Plaintiffs argue that a "court should be particularly
hesitant in granting summary judgment where questions dealing
with subjective elements such as intent, motivation and duress
are involved." Shanley & Fisher, P.C. v. Sissleman,
215 N.J.
Super. 200, 213 (App. Div. 1987) (law firm's action against
clients to recover for legal services rendered); see also
Costello v. Ocean County Observer,
136 N.J. 594, 615 (1994)
("issue of a defendant's state of mind does not readily lend
itself to summary disposition"). Plaintiff also calls our
attention to the Connecticut case of Suarez v. Dickmont Plastics
Corp.,
639 A.2d 507, 512-13 (1994), holding that it is a jury
question as to "whether the actor knows that the consequences of
his or her conduct are certain or substantially certain to result
from his or her act and still proceeds with the conduct, so that
he or she should be treated by the law as though he or she in
fact desired to produce the result." Id.
We are convinced that the motion judge properly applied the
Brill standard. 142 N.J. at 540. The evidence presented viewed
in the light most favorable to plaintiff is not sufficient to
permit a reasonable factfinder to resolve the disputed issue in
her favor. Viewing both conduct and context, there exists no
evidence upon which to base a rational inference that plaintiff's
employer had a "deliberate intention to injure." Millison,
supra, 101 N.J. at 170, 178-79; Marinelli v. Mitts & Merril,
303 N.J. Super. 61, 70-73 (App. Div. 1997); Bustamante, supra, 248
N.J. Super. at 500.
We reject plaintiff's argument that the evidence
demonstrates that Resorts acted with a deliberate intent to
injure her and her co-workers. Even assuming that 1) Resorts'
security team made recommendations and complaints to management
concerning the moving of money from the cage to the armored
vehicles; 2) that it was for cost reasons that Resorts failed to
change the procedure; and 3) that all of the facts surrounding
the happening of the incident are uncontradicted, the facts do
not rise to a level that would permit plaintiff to seek a remedy
outside of the Workers Compensation Act.
The facts indicate negligence or, at most, recklessness on
the part of Resorts, and not a deliberate intention to harm its
employees. An employer's knowledge and appreciation of a
significant risk does not constitute the requisite intent needed
to circumvent the Workers' Compensation statute. Millison,
supra, 101 N.J. at 178; Marinelli, supra, 303 N.J. Super. at 72.
The Millison Court noted that the Workers' Compensation Act was
not meant to be "circumvented simply because a known risk later
blossoms into reality.
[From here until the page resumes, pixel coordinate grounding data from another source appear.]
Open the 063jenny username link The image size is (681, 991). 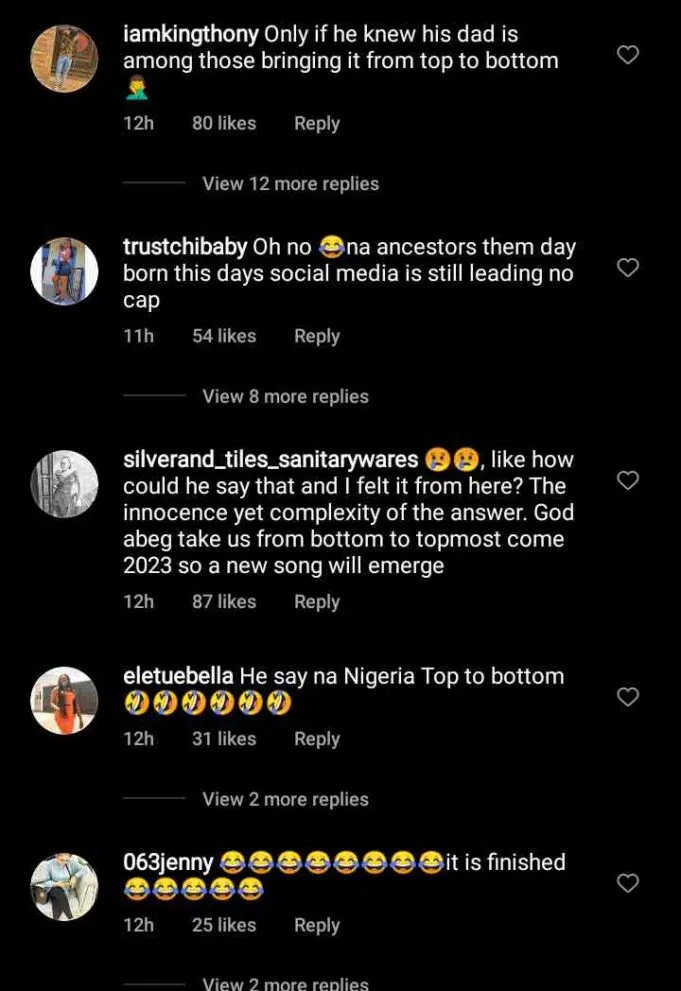point(167,862)
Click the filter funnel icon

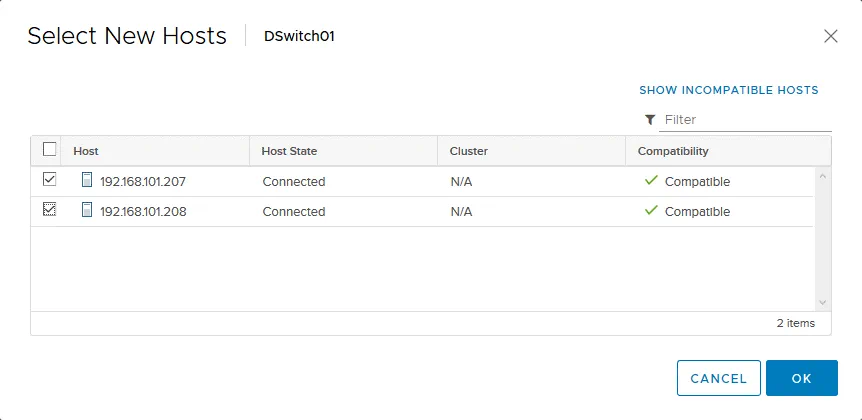[x=650, y=120]
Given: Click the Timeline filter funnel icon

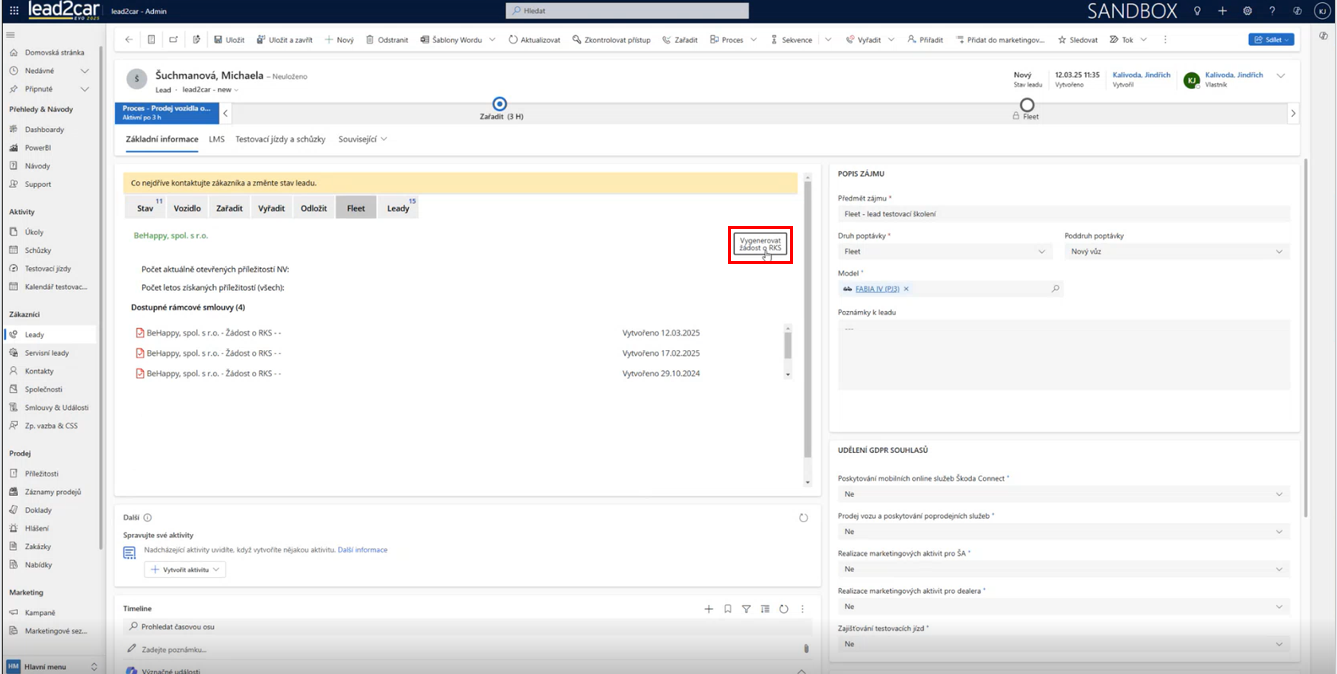Looking at the screenshot, I should pyautogui.click(x=746, y=608).
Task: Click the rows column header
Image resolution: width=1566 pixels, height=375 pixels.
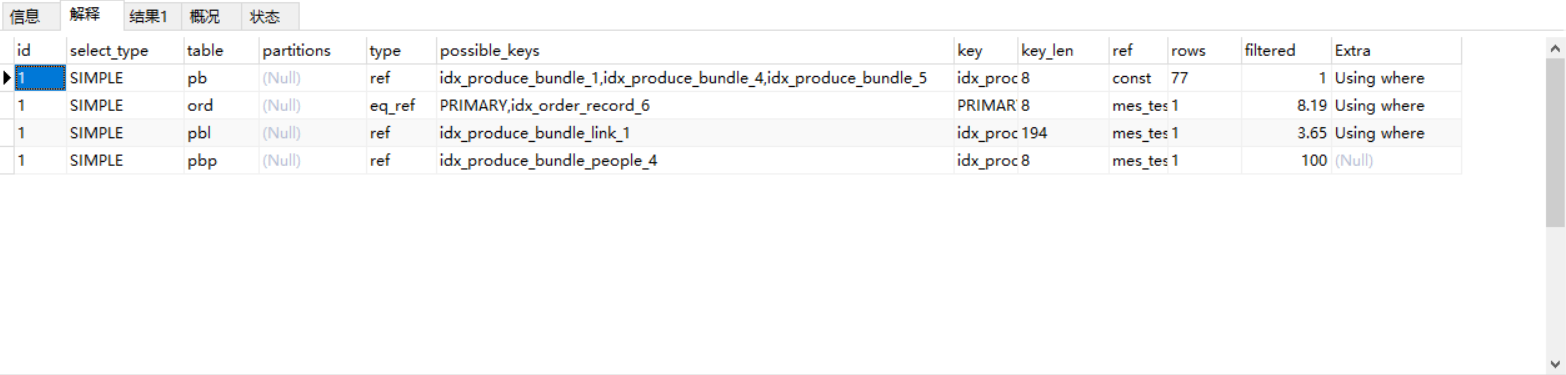Action: click(x=1204, y=50)
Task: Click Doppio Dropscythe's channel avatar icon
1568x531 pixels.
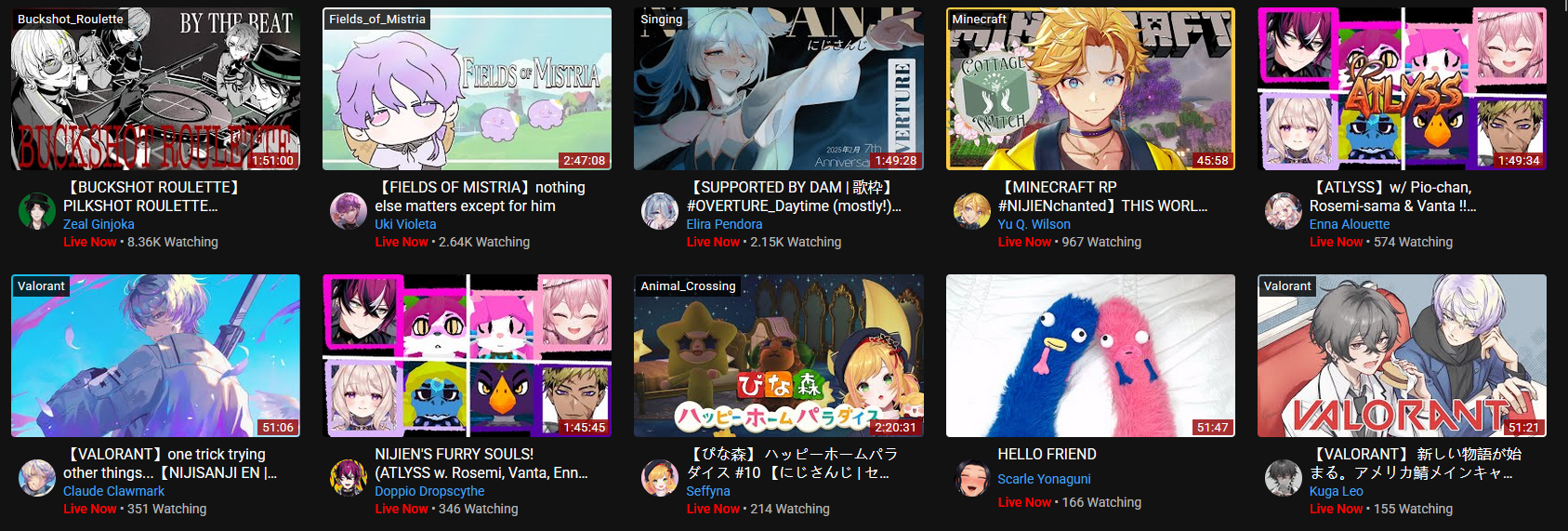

We must demand a virtual certainty."
Millison, supra, 101 N.J. at 178. The record will not support a
finding that Resorts knew it was a "virtual certainty" that
plaintiff would be injured in the manner that she was.
We take no position with respect to the dicta in Calderon v.
Machinefabriek Bollegraaf Appingedam BV,
285 N.J. Super. 623,
636-67 (App. Div. 1995), certif. denied,
144 N.J. 174 (1996). We
see no parallel to the conduct referred to in that case. Resorts
did not intentionally remove any safety devices or procedures
intended for the protection of its employees and the harm
inflicted upon plaintiff was an illegal act of a third party.
Affirmed.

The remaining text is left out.